Kim et al. (2007) used a sample of 548 crashes collected from 91 two-lane intersections to model the probability of occurrence of five types of crashes using binomial multilevel models with crashes clustered into intersections. For each crash type, a separate model was developed. It was found that the random variation of the intercept across intersections was significant except for one crash type (head-on). It meant that the average probability for these types of crashes to occur varied significantly from intersection to intersection. The modeling results showed that
multilevel models provide similar results compared to the traditional models except for one crash type (sideswipe opposite direction).

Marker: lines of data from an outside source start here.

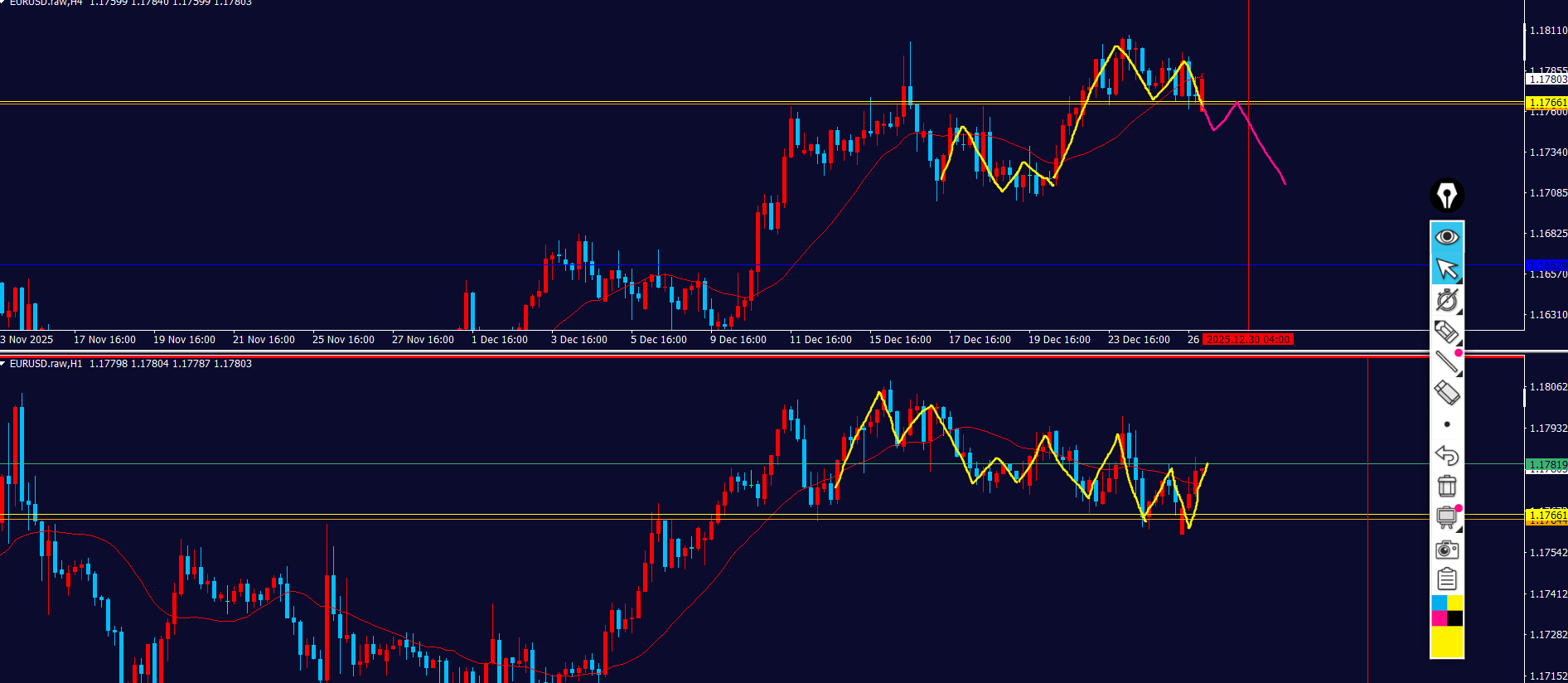Switch to cursor arrow mode
Viewport: 1568px width, 683px height.
pyautogui.click(x=1447, y=269)
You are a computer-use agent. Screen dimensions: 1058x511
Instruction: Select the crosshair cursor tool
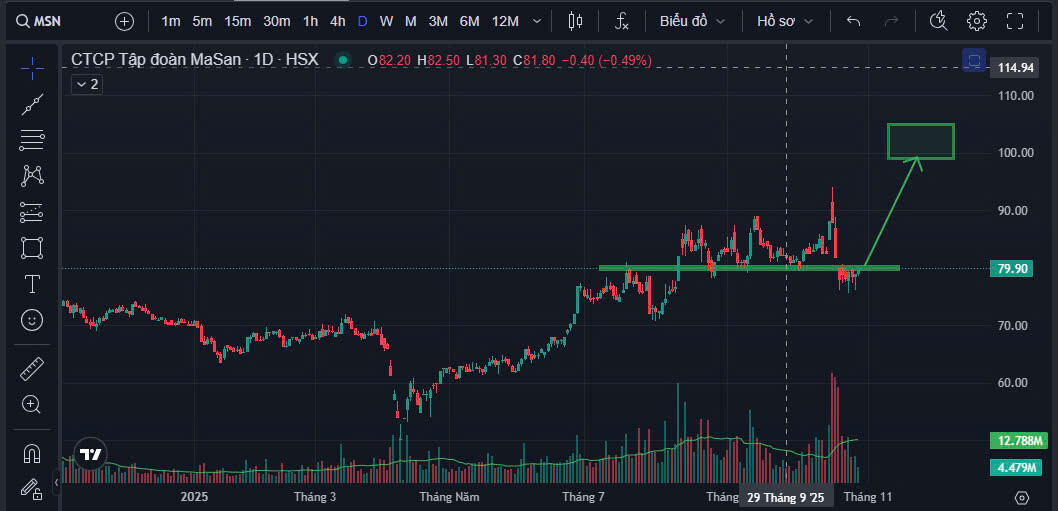(32, 68)
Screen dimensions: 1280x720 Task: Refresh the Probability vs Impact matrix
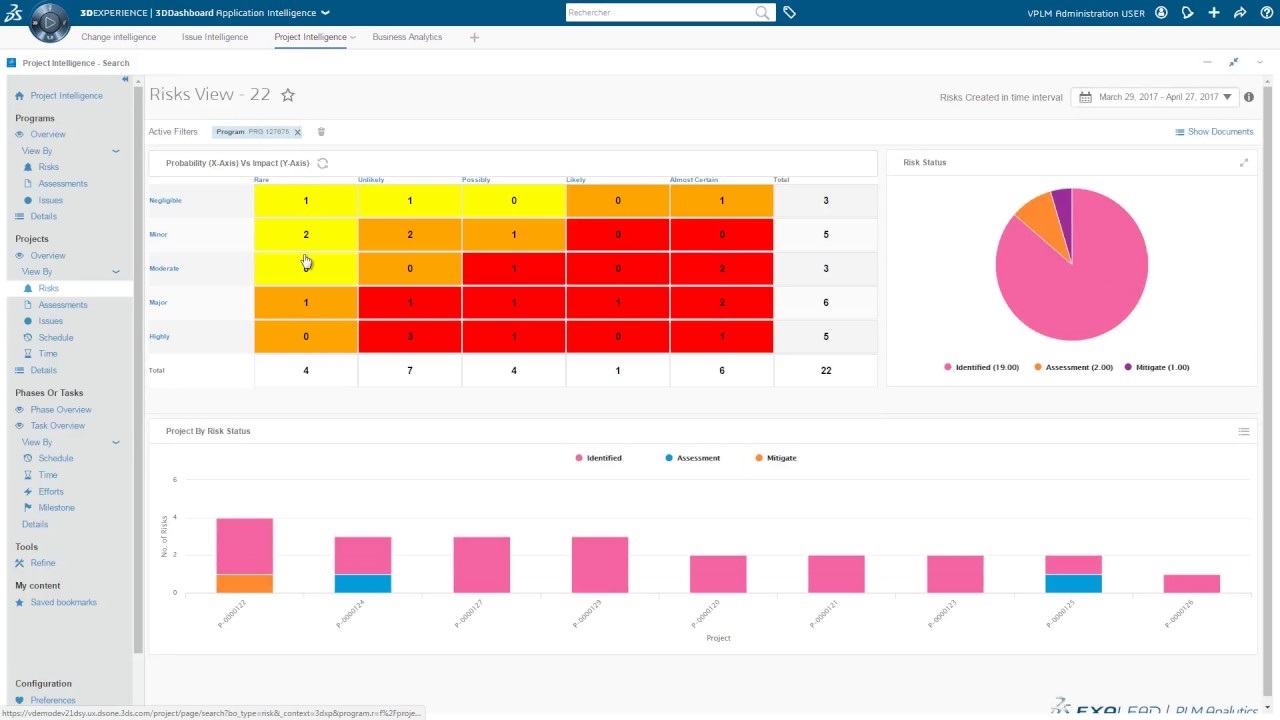click(x=322, y=163)
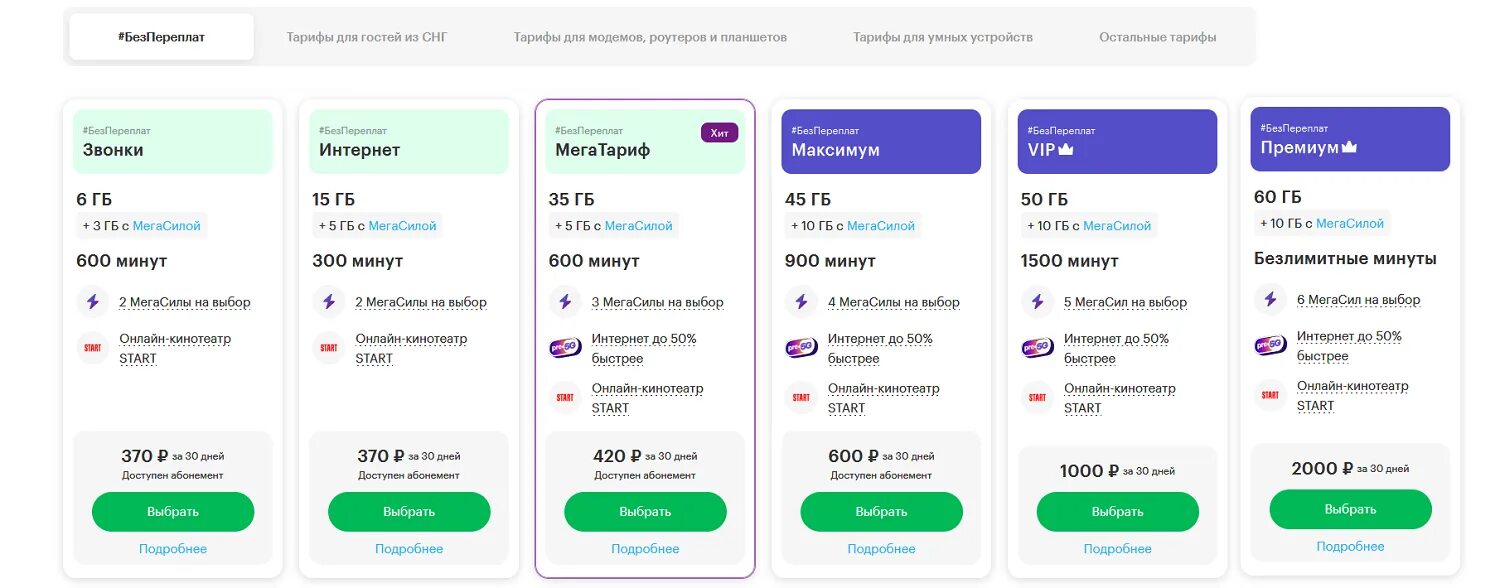
Task: Click the pre5G icon in the Максимум card
Action: point(801,348)
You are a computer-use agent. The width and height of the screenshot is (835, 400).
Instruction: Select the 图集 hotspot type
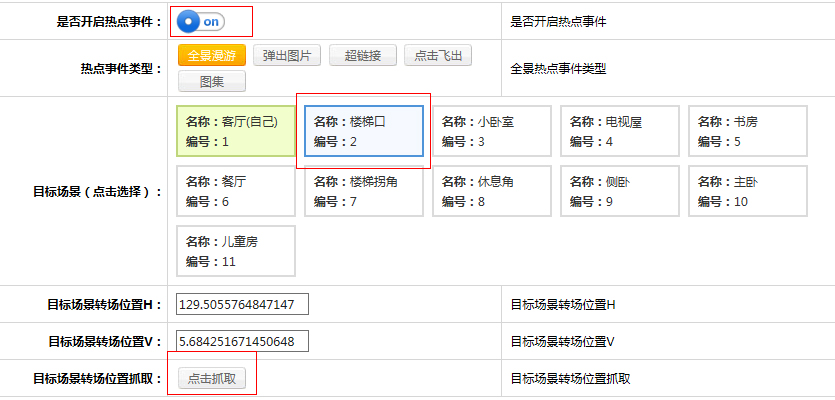click(x=211, y=81)

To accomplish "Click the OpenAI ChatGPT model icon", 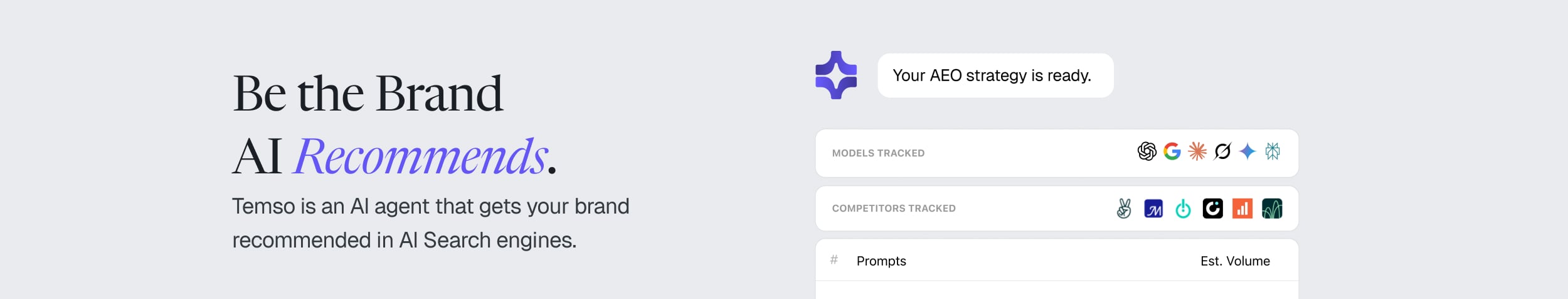I will coord(1147,151).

Helai et al. (2008) used a binomial multilevel model to predict the severity level of driver injury and vehicle damage in traffic crashes based on a total of 4,095 crashes occurring at
signalized intersections that involved 7,084 driver-vehicle units. A driver-vehicle unit was defined by both the vehicle and the driving person involved. A binary dependent variable was defined by combining the driver injury severity and vehicle damage severity for the vehicle- driver units involved in crashes. The authors compared the results of a traditional binomial regression model with the multilevel binomial model and found that the ICC (Intra-class Correlation Coefficient) was 28.9%. It meant that 28.9% of the variation in the probability for driver-vehicles units to have experienced severe damage resulted from between crash variance or within crash correlation. The comparison with the classical model also revealed a better model fit for the multilevel model formulation.

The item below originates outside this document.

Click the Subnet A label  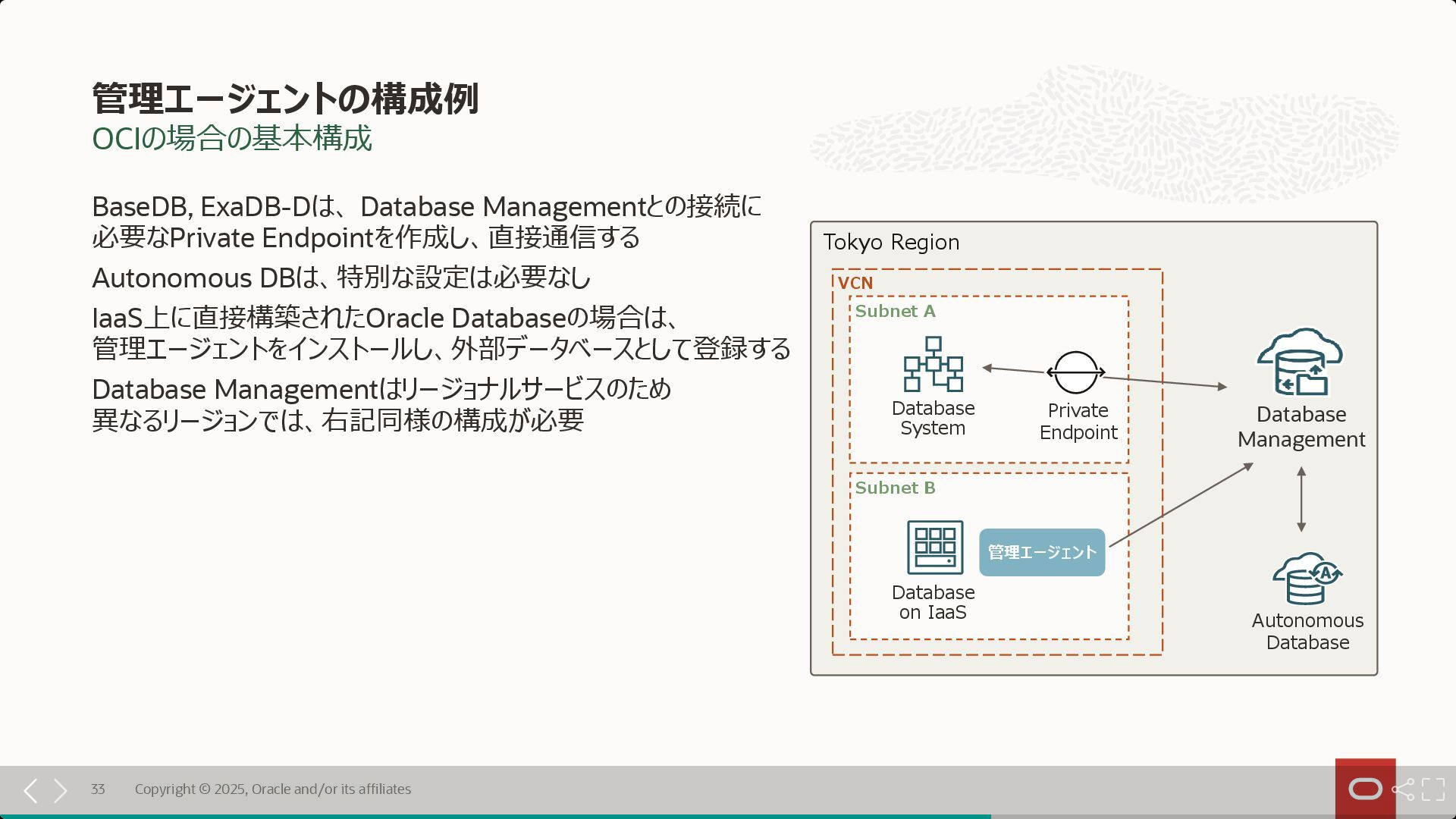click(895, 311)
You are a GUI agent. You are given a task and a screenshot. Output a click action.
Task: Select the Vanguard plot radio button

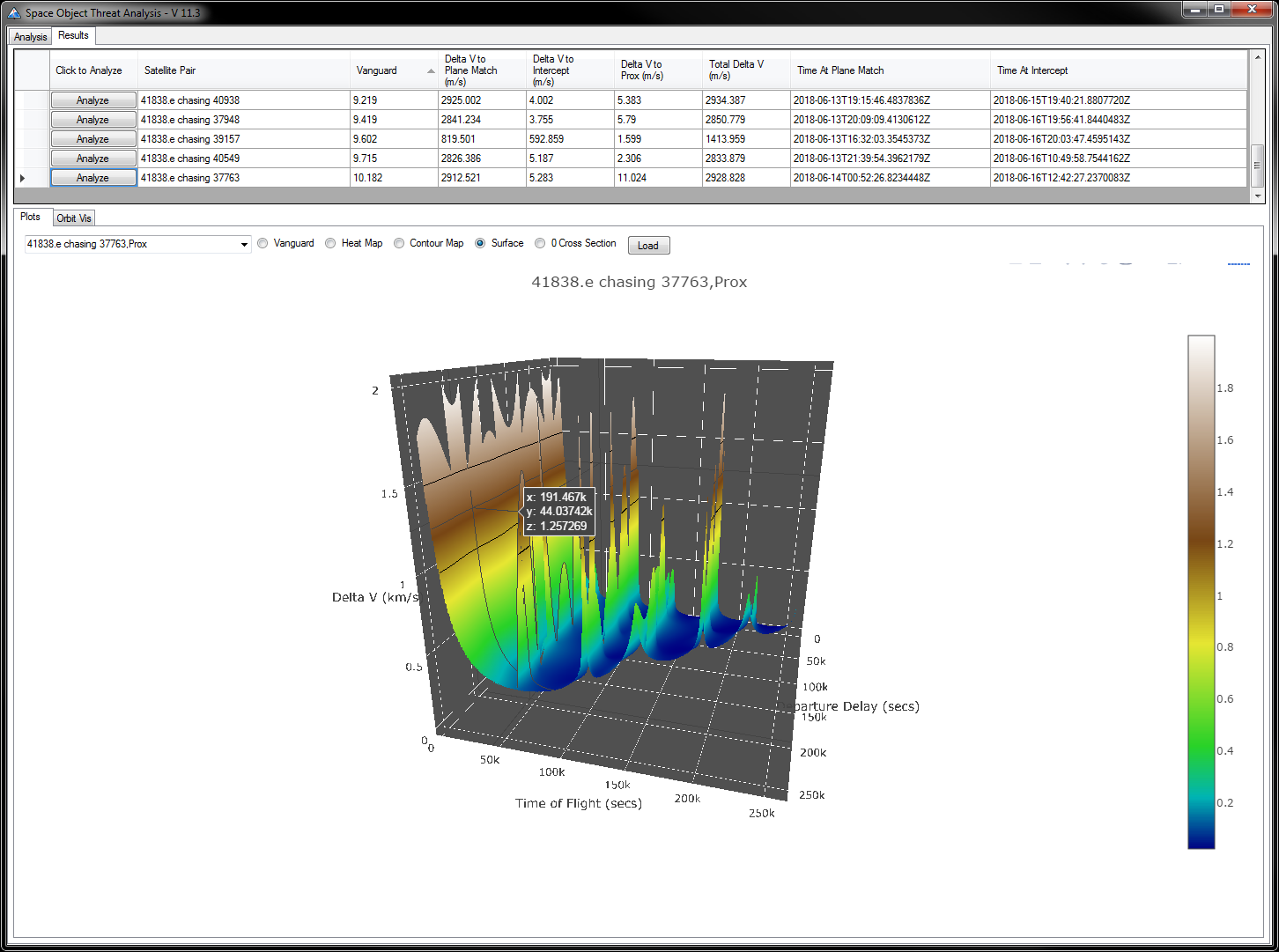click(x=262, y=244)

Yannis et al. (2010) modeled the probability for each individual occupant in a vehicle to sustain different levels of injuries using injury severity levels as a multinomial response. They used a dataset containing 1,300 crashes that involved 3,500 occupants. The results revealed no random variation at the vehicle or crash level for the probability of injuries sustained by the occupants.

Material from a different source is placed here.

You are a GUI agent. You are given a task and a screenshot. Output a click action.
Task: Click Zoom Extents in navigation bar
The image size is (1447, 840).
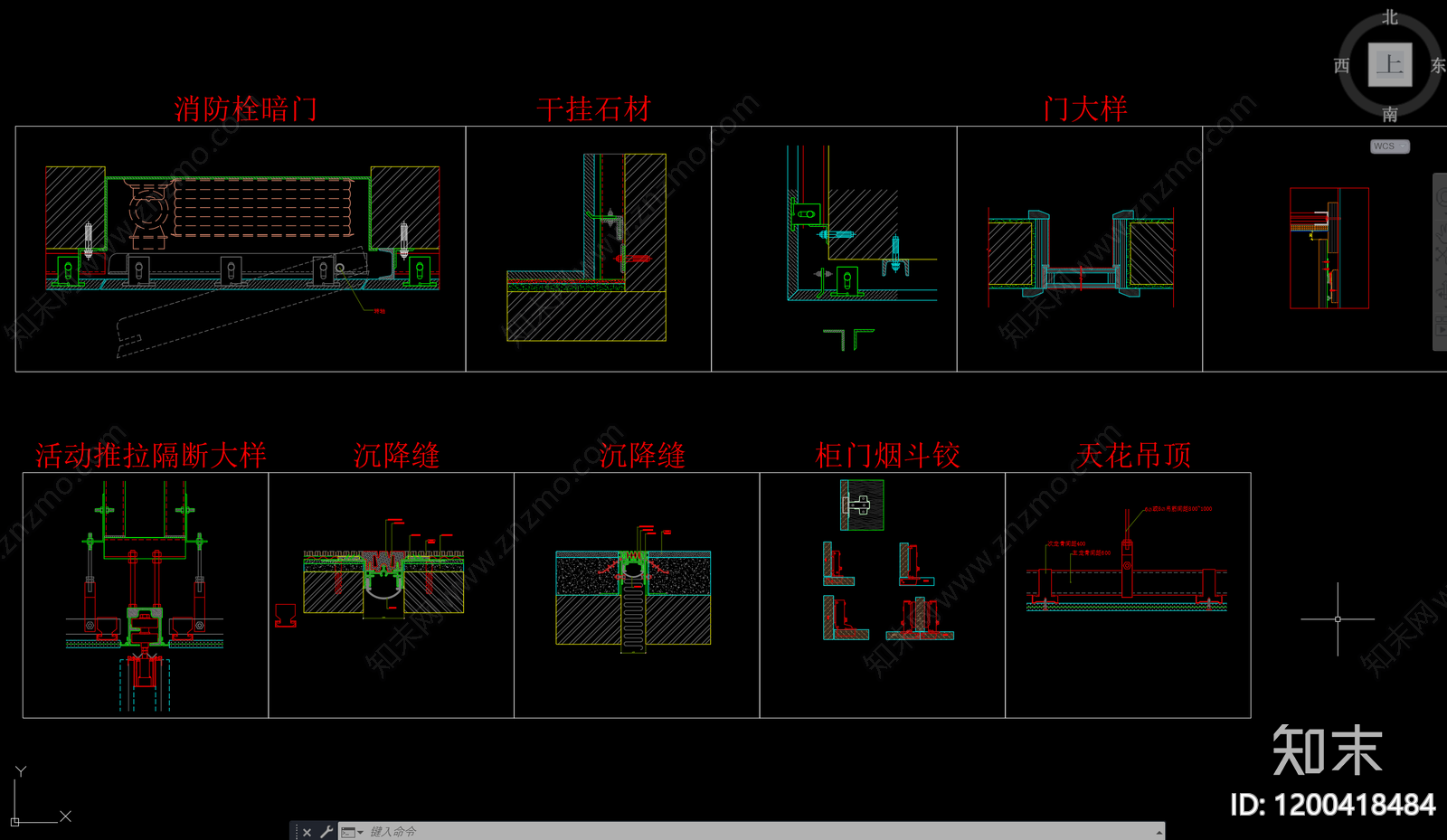(1442, 255)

Dupont et al. (2010) modeled the probability of a fatality for each individual occupant using a set of fatal car-car crashes. They considered the country, crash, and vehicle hierarchy for the multilevel modeling. The results indicated no significant random variation at the higher level. Comparison with a single-level model formulation revealed similar values and significance for the coefficients of the variables considered for that modeling purpose.